From where I stand: “Showing respect for the diversity of religion and caste in our community is the secret to being in harmony”
Kohinoor Begum, 47, is a member of Polli Shomaj, a community-based women’s group that discusses how to prevent violent extremism and resolve local disputes together with other members of the community.
Date: Thursday, June 6, 2019
“My husband left me when I was pregnant with our only daughter, so I had to come back to my parents’ house. Since that day, I went through endless struggles to support my parents and daughter. I worked for long hours in multiple jobs such as tailoring, which my father had taught me to do.
However, I managed to provide educational expenses for my daughter to pass her bachelor’s examination. I still have my tailoring job and now make 4000 BDT [48 USD] each month working on orders for my neighbours.
“I can proudly say that people in my community are in harmony and solve their problems together.”
For more than 12 years, I have been involved in the Polli Shomaj programme. Over the years, I became involved in various collective efforts to stop early marriage, domestic violence, and to support community members, such as widows and the disabled, in obtaining government allowances. Leadership trainings helped me realize my own worth and the possible changes I could make in my life and in the life of others.
I started disseminating that information to other women in my community and tried to empower them by making them aware of their rights and the role they can play in building peaceful communities.
The leadership training helped me learn how to reduce social tension and live cohesively with others regardless of their religion, caste, gender or ethnicity. It has also enabled me to lead a group of Polli Shomaj women to organize the first community fair, a joint initiative representing a symbol of social harmony in our community.
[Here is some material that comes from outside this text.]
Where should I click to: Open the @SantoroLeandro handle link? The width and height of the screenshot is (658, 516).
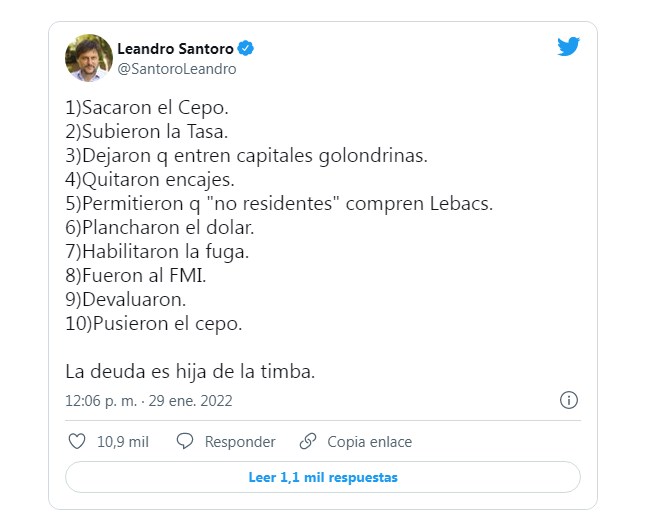pyautogui.click(x=176, y=69)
I can proudly say that people in my community are in harmony and solve their problems together. While organizing and executing this fair, I realized that it has brought them even closer while discussing everyday challenges, including communal tensions or conflict that might affect our cohesion.
Showing respect for the diversity of religion and caste in our community is the secret to being in harmony.”
Kohinoor Begum is from Joypurhat District in Bangladesh, where violent extremism has troubled the community in the past. Her group’s efforts are supported by UN Women’s partner, BRAC, a Bangladesh-based NGO. Through the Empowered Women, Peaceful Communities programme, BRAC and UN Women support 85 community action groups in six districts (Dinajpur, Joypurhat, Moulobhi Bazar, Cox’s Bazar, Jessore and Satkhira) and facilitate trainings on preventing violent extremism, targeting at-risk communities. Kohinoor’s story highlights efforts to achieve Sustainable Development Goal (SDG) 16, which aims to promote peaceful and inclusive societies, and SDG 5 on gender equality and women’s empowerment.